Exercise details: Lay out the data from the line containing "Click the round dining table" through the last line of the data as a Markdown table with the columns Row and Line, omitting blank lines. Leave the pictures out of the table.

Data section:
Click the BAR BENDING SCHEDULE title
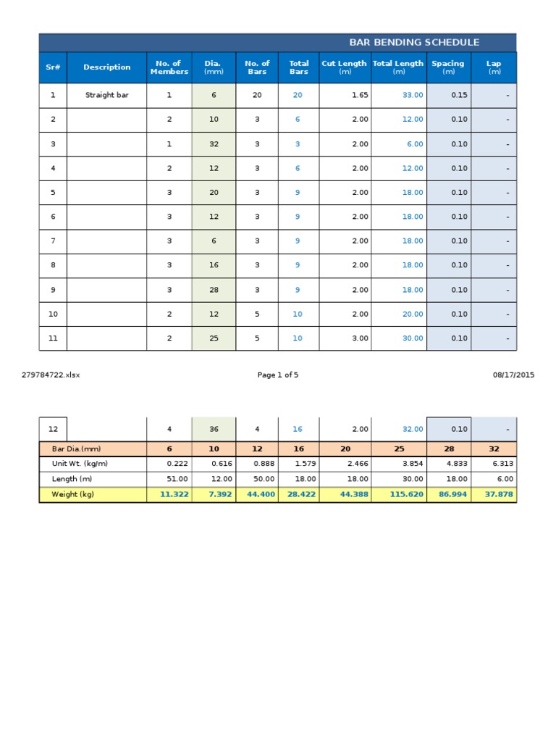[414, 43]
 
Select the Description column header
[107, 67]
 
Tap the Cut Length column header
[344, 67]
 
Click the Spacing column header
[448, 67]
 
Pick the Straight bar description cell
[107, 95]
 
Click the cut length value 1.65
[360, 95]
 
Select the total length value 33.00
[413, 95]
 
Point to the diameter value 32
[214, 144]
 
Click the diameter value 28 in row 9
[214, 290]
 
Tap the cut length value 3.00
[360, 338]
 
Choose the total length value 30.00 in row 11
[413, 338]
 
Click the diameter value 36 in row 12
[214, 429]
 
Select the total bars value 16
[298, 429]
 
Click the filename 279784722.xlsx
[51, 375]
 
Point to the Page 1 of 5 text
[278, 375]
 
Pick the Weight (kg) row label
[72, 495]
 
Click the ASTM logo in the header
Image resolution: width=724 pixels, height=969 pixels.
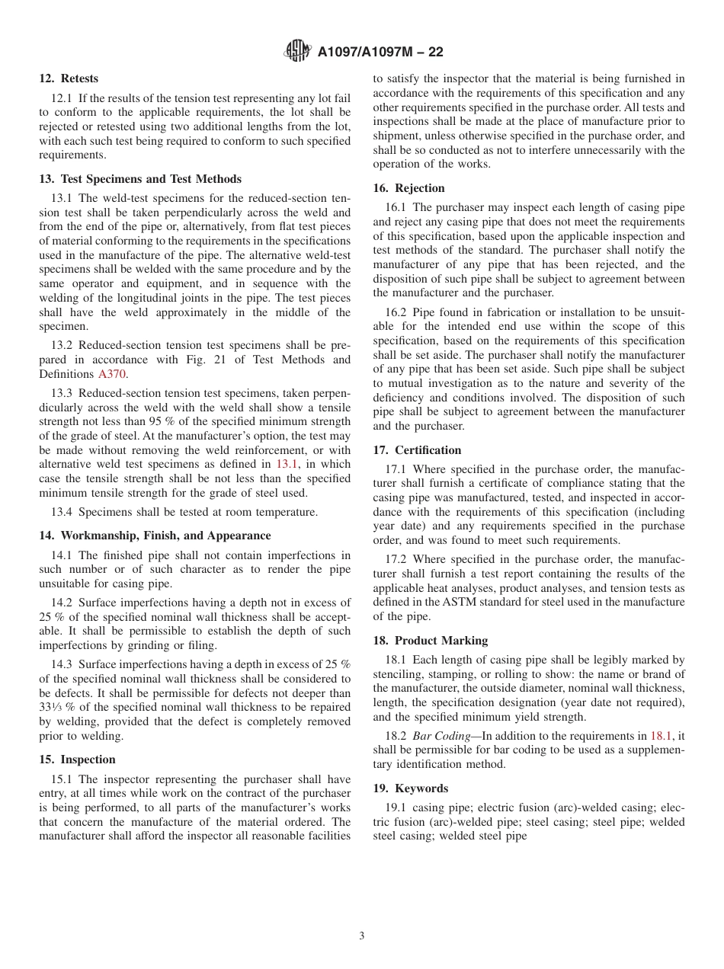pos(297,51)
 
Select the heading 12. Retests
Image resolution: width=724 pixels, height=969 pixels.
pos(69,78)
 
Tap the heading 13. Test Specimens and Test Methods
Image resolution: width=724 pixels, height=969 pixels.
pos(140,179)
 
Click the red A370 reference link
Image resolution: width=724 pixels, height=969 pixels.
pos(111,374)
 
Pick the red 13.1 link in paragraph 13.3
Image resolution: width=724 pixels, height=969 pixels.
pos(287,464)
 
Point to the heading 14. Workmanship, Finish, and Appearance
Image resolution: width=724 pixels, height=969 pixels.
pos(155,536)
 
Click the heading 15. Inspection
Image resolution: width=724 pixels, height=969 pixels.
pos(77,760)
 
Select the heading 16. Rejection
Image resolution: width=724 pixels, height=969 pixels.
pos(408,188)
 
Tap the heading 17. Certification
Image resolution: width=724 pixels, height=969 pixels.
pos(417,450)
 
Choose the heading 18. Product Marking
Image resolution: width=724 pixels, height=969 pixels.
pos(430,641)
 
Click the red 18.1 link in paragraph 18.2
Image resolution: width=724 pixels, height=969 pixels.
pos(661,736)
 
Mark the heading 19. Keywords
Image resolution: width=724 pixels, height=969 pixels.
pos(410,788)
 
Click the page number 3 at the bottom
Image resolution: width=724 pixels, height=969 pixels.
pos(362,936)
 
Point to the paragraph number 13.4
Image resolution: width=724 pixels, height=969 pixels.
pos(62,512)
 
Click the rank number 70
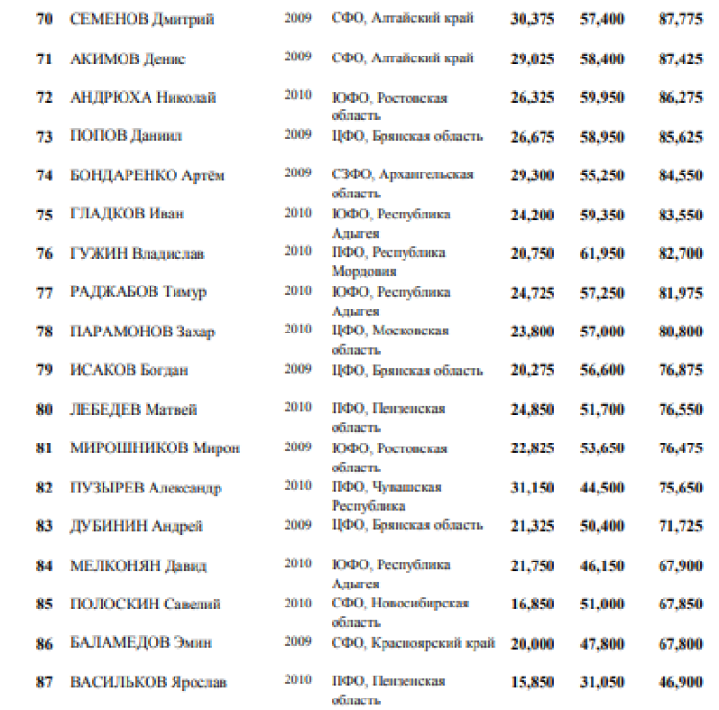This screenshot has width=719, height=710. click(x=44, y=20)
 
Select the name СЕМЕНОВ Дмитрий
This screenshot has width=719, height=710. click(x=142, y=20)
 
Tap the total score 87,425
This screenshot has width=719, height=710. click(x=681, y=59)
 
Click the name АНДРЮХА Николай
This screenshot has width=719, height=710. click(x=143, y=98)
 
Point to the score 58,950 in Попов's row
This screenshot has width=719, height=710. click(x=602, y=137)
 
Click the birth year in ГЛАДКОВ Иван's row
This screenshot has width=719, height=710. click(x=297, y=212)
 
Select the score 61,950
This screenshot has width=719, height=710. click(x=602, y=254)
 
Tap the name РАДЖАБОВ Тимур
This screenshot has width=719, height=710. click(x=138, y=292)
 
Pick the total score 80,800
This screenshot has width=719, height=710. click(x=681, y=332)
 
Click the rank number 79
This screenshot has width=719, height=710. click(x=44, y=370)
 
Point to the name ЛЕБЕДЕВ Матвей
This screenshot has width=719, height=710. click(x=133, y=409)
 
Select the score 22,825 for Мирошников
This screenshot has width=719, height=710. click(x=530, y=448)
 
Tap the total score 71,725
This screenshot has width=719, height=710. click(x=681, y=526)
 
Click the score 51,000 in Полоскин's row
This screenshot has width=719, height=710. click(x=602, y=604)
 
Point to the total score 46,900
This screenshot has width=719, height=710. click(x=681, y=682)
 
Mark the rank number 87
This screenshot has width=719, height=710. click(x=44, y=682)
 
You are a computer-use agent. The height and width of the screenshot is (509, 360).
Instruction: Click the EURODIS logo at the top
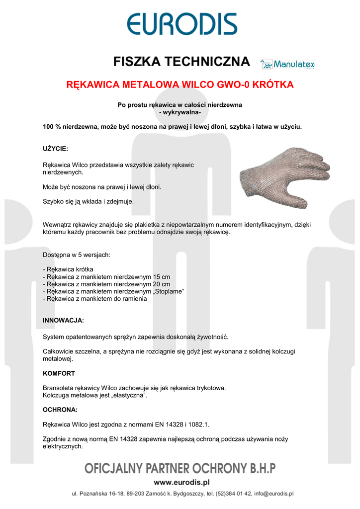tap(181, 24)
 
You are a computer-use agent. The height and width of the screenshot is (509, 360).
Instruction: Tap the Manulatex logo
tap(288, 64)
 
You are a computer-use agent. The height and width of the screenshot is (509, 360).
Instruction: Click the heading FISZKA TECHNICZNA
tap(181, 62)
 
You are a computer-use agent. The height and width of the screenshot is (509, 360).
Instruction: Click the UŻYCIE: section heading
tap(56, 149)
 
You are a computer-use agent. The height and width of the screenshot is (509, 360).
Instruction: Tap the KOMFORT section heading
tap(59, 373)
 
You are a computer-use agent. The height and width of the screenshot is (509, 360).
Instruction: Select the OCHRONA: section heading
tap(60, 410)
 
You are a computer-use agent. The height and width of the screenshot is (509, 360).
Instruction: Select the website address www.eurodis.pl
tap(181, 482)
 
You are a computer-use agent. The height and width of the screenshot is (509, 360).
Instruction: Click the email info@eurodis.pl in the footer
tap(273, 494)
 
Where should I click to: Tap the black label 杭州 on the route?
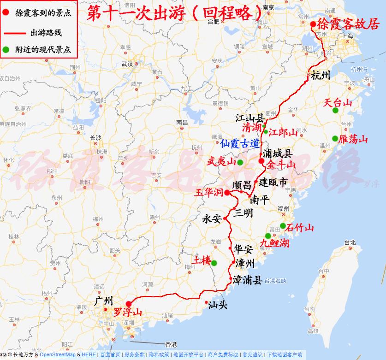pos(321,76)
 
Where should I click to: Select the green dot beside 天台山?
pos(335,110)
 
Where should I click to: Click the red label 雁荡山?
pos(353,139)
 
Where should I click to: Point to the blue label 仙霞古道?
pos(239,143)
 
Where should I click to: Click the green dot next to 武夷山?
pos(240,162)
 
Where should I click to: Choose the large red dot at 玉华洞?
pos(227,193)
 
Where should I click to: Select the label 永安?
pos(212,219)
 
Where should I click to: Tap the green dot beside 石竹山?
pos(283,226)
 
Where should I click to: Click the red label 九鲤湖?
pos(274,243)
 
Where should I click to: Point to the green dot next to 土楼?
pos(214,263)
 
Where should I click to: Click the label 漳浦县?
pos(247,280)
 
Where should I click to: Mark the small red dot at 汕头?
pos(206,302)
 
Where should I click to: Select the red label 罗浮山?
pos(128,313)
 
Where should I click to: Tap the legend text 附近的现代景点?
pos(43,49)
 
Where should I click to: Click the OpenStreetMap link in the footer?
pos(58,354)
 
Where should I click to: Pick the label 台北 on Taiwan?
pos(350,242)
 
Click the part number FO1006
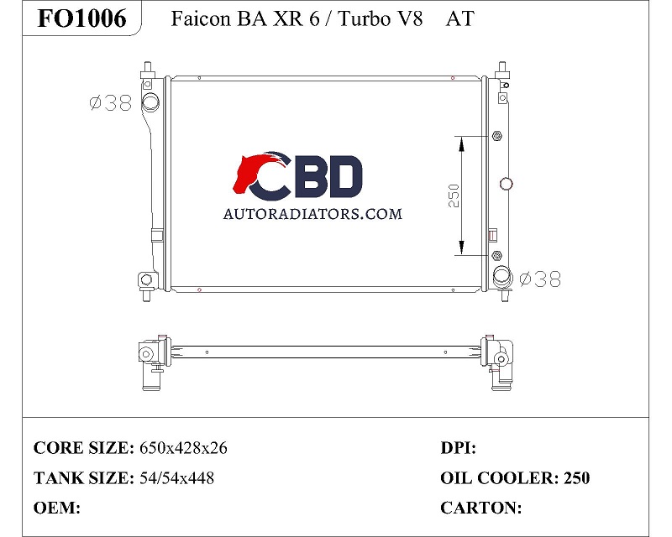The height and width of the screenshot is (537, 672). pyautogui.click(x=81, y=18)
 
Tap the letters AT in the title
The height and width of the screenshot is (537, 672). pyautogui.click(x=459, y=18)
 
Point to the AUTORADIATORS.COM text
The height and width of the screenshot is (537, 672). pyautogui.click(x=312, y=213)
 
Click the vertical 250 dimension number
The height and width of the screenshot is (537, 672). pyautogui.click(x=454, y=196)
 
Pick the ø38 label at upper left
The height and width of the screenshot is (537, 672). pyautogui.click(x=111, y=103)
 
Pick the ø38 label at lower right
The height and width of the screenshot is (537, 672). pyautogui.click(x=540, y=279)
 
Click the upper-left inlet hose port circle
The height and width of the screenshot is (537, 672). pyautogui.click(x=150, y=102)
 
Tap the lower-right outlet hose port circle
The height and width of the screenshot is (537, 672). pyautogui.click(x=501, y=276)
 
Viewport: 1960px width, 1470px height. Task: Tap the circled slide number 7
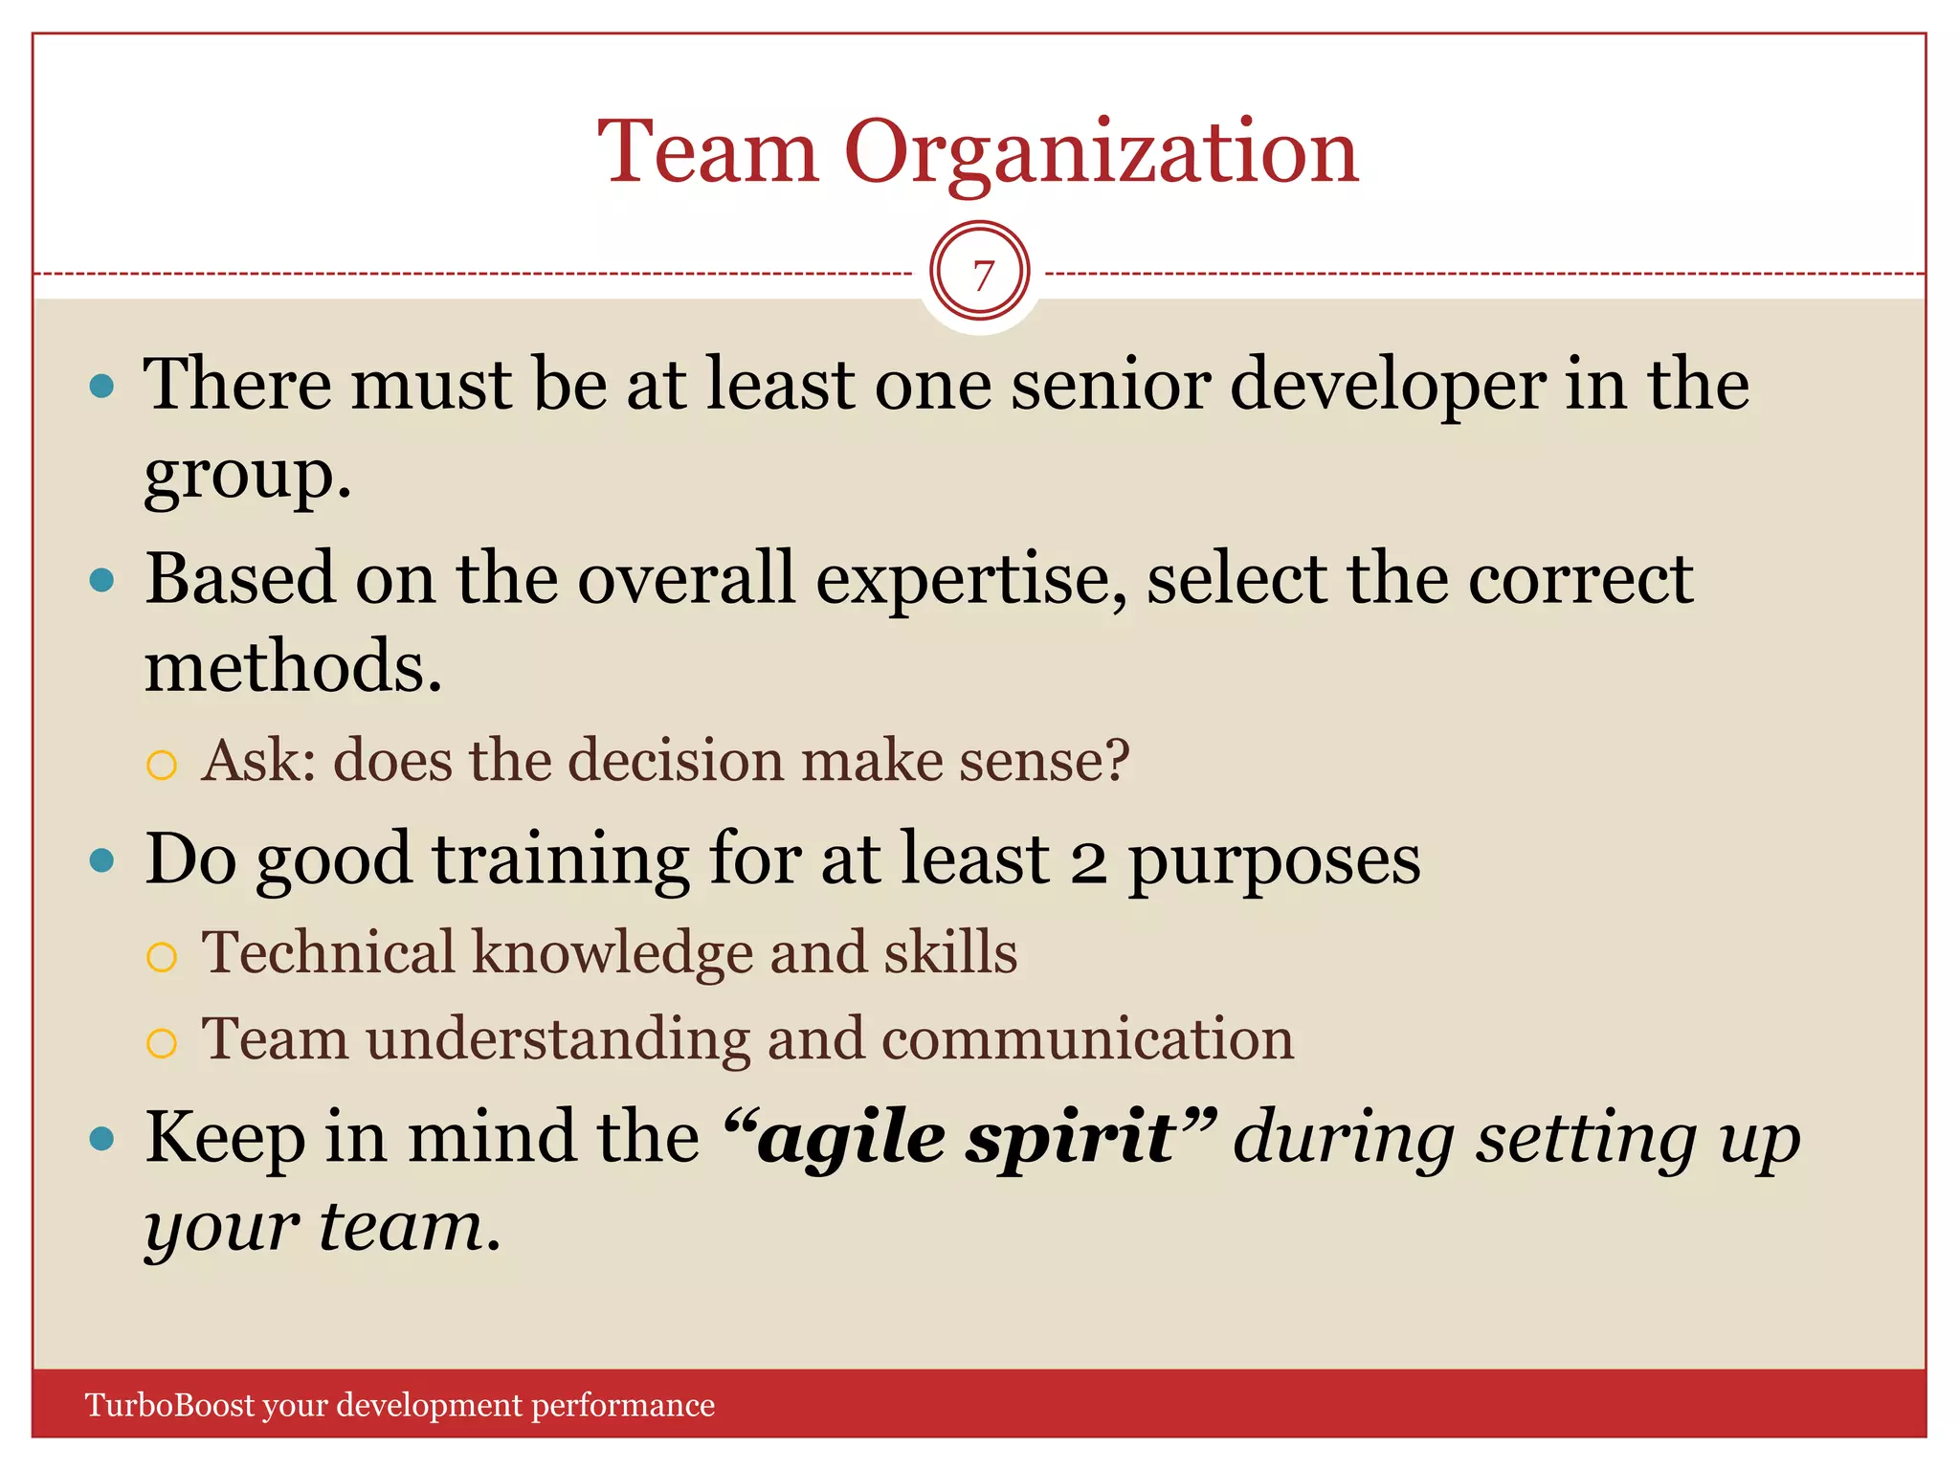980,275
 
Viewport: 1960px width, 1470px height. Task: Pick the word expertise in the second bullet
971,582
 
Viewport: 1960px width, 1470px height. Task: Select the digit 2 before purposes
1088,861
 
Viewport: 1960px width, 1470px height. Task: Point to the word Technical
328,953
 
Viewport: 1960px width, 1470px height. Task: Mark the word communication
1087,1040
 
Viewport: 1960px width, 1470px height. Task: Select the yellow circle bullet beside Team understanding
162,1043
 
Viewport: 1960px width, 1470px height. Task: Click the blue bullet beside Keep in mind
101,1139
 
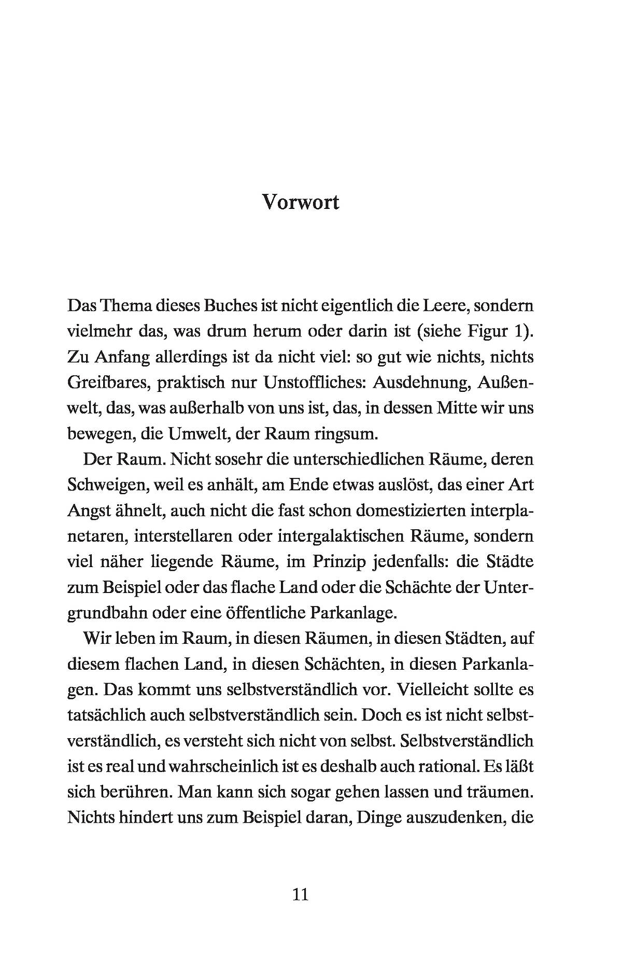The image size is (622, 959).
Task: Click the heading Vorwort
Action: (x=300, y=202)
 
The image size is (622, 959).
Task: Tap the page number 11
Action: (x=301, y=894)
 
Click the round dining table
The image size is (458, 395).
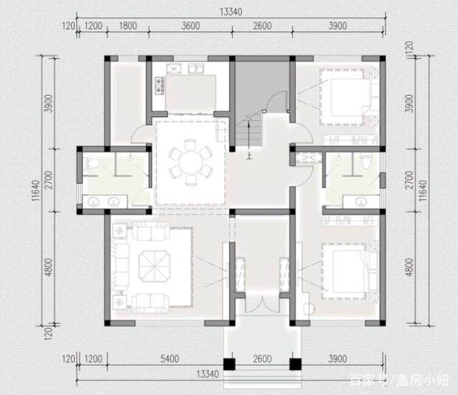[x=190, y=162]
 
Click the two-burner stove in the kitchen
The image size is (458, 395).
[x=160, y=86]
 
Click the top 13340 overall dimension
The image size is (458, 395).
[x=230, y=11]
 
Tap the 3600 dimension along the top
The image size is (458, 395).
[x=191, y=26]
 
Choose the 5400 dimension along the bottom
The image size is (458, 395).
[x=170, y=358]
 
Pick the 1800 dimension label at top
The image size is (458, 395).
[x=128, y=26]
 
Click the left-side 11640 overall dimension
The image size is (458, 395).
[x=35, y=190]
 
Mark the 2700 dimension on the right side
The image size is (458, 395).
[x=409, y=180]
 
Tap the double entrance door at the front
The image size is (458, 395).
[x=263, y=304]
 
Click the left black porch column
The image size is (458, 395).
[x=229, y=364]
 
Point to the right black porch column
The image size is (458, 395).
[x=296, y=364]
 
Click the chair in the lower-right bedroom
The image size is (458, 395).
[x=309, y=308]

Output for this exercise:
| Row | Line |
|---|---|
| 1 | Click the round dining table |
| 2 | The image size is (458, 395). |
| 3 | [x=190, y=162] |
| 4 | Click the two-burner stove in the kitchen |
| 5 | The image size is (458, 395). |
| 6 | [x=160, y=86] |
| 7 | Click the top 13340 overall dimension |
| 8 | The image size is (458, 395). |
| 9 | [x=230, y=11] |
| 10 | Tap the 3600 dimension along the top |
| 11 | The image size is (458, 395). |
| 12 | [x=191, y=26] |
| 13 | Choose the 5400 dimension along the bottom |
| 14 | The image size is (458, 395). |
| 15 | [x=170, y=358] |
| 16 | Pick the 1800 dimension label at top |
| 17 | The image size is (458, 395). |
| 18 | [x=128, y=26] |
| 19 | Click the left-side 11640 overall dimension |
| 20 | The image size is (458, 395). |
| 21 | [x=35, y=190] |
| 22 | Mark the 2700 dimension on the right side |
| 23 | The image size is (458, 395). |
| 24 | [x=409, y=180] |
| 25 | Tap the double entrance door at the front |
| 26 | The image size is (458, 395). |
| 27 | [x=263, y=304] |
| 28 | Click the left black porch column |
| 29 | The image size is (458, 395). |
| 30 | [x=229, y=364] |
| 31 | Point to the right black porch column |
| 32 | The image size is (458, 395). |
| 33 | [x=296, y=364] |
| 34 | Click the chair in the lower-right bedroom |
| 35 | The image size is (458, 395). |
| 36 | [x=309, y=308] |